4. **Verify**: Web search + open source page (and PDF if available) before adding to `ref.bib`.
   For arXiv entries, append BibTeX via `python3 scripts/arxiv_registry.py --project-dir <paper_dir> export-bibtex <arxiv_id> --out-bib <paper_dir>/ref.bib`.
5. **Update**: Mark issue `DONE` with `Verified_Citations` count.
6. Compile after meaningful changes; fix `Overfull \hbox` before marking `DONE`.

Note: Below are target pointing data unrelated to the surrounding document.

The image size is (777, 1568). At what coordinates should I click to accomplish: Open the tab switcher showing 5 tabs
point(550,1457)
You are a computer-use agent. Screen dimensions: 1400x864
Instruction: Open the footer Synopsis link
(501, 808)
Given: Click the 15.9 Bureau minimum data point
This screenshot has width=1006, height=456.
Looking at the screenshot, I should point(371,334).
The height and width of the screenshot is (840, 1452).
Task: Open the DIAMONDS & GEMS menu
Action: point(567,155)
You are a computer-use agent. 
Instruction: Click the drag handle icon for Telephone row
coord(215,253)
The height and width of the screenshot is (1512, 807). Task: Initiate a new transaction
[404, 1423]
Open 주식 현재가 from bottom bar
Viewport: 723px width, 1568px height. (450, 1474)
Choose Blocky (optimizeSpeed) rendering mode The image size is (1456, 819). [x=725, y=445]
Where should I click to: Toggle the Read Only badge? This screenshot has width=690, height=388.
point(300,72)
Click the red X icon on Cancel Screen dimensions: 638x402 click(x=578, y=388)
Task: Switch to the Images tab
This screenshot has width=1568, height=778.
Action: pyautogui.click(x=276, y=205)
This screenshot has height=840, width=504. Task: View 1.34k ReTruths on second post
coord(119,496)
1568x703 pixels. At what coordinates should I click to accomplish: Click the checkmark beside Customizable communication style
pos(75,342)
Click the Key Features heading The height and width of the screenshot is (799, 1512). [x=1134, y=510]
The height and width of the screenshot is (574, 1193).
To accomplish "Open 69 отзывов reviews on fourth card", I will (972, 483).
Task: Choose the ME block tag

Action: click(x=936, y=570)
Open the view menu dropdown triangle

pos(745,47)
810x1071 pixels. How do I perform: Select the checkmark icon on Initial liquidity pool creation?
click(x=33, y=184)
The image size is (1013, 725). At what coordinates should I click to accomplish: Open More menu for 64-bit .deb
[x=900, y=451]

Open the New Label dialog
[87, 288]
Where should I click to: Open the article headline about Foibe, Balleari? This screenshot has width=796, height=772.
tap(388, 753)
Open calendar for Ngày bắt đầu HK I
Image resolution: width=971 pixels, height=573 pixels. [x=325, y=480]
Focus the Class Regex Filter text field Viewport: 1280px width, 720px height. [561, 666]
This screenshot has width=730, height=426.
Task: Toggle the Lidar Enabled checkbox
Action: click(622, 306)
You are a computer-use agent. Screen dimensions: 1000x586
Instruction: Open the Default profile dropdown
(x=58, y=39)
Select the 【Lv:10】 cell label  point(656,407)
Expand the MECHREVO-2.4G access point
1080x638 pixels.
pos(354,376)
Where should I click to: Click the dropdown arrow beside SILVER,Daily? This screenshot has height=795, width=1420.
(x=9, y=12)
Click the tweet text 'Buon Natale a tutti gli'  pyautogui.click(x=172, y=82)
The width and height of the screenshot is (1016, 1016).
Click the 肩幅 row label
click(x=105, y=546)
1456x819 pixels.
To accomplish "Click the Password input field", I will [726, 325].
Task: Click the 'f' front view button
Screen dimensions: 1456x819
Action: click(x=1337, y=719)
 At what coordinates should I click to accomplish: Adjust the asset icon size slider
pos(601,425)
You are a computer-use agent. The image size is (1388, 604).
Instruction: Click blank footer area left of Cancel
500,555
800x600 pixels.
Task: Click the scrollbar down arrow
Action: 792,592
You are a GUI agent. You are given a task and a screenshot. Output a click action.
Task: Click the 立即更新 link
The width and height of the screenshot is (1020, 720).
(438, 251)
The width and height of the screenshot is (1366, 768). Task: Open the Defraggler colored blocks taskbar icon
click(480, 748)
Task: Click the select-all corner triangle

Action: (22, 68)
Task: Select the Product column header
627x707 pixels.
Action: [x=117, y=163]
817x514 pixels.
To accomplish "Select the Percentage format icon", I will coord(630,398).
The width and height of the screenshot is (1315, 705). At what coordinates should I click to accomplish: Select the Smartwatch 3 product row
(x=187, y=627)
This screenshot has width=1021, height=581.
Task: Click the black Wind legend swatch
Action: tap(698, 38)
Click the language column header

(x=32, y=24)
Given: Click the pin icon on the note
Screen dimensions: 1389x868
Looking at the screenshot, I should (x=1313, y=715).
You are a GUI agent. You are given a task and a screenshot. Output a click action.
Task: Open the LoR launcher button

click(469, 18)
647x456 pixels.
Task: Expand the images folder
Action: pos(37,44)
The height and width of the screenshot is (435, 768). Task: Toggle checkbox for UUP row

### Phase 2.5: Rhythm Refinement
After all writing issues are `DONE`, refine prose section-by-section using the `latex-rhythm-refiner` skill. This step varies sentence/paragraph lengths and removes filler phrases while preserving all citations.

### Phase 3: QA Gate
1. Run internal QA checklist (see `references/quality-report.md`).
2. Compile; ensure no `Overfull \hbox` warnings in `main.log`.
3. Deliver `main.tex`, `ref.bib`, figures, and `main.pdf`.

---

## Existing Paper Workflow (No Re-Scaffold)
If a paper folder already exists, do NOT rerun scaffold:
```bash
# Create plan
python3 scripts/create_paper_plan.py --topic "<topic>" --stage plan --output-dir <paper_dir>
# STOP for approval, then check kickoff gate box
# Create issues (use timestamp/slug from plan filename/frontmatter)
python3 scripts/create_paper_plan.py --topic "<topic>" --stage issues --timestamp "<TS>" --slug "<slug>" --output-dir <paper_dir> --with-literature-notes
```

## Citation-Validation Variant
1. Treat provided path as LaTeX project root.
2. Follow `references/citation-workflow.md`.
3. Use `references/bibtex-guide.md` for BibTeX rules if entries need repair.
4. Deliver validation report and corrected `ref.bib` if requested.

---

## Success Criteria

**Compilation**: `python3 scripts/compile_paper.py --project-dir <paper_dir>` (exit 0, no "Citation undefined" warnings). Use `--report-page-counts` for main-text page count.

**Quality Metrics**:
- 6-10 pages of main text (references excluded)
- 60-80 total citations (8+ per section)
- 100% citation verification rate
- 70%+ citations from last 3 years
- 5+ visualization types
- All issues `DONE` or `SKIP`

---

## Safety & Guardrails
- **Never fabricate** citations or results; add TODO and ask user if evidence missing.
- **Verify every citation** via web search + source page (and PDF if available) before adding to `ref.bib`.
- **Confirm before** large literature searches.
- **Do not overwrite** user files without confirmation.
- **Issues CSV** is the contract; mark `DONE` only when criteria met.
- **No submission bundles** unless user requests.

## Layout Hygiene
Fix `Overfull \hbox` warnings before marking issues `DONE`:
- Figures: start with `figure` + `\columnwidth`; switch to `figure*` + `\textwidth` if needed
- Tables: prefer `p{...}` column widths / `\tabcolsep` over `\resizebox`
- Equations: use `split`, `multline`, `aligned`, or `IEEEeqnarray` for line-breaking

---

## Issues CSV Schema
| Phase | Issues |
|-------|--------|
| Research | Rx: discovery, scaffolding, framework, viz planning |
| Writing | Wx: each section with target citations and visualization |
| Refinement | RFx: apply `latex-rhythm-refiner` skill (after all Wx DONE) |
| QA | Qx: citation verification, QA checklist, compilation, final review |

Status: `TODO``DOING``DONE`. Schema validated by `validate_paper_issues.py`.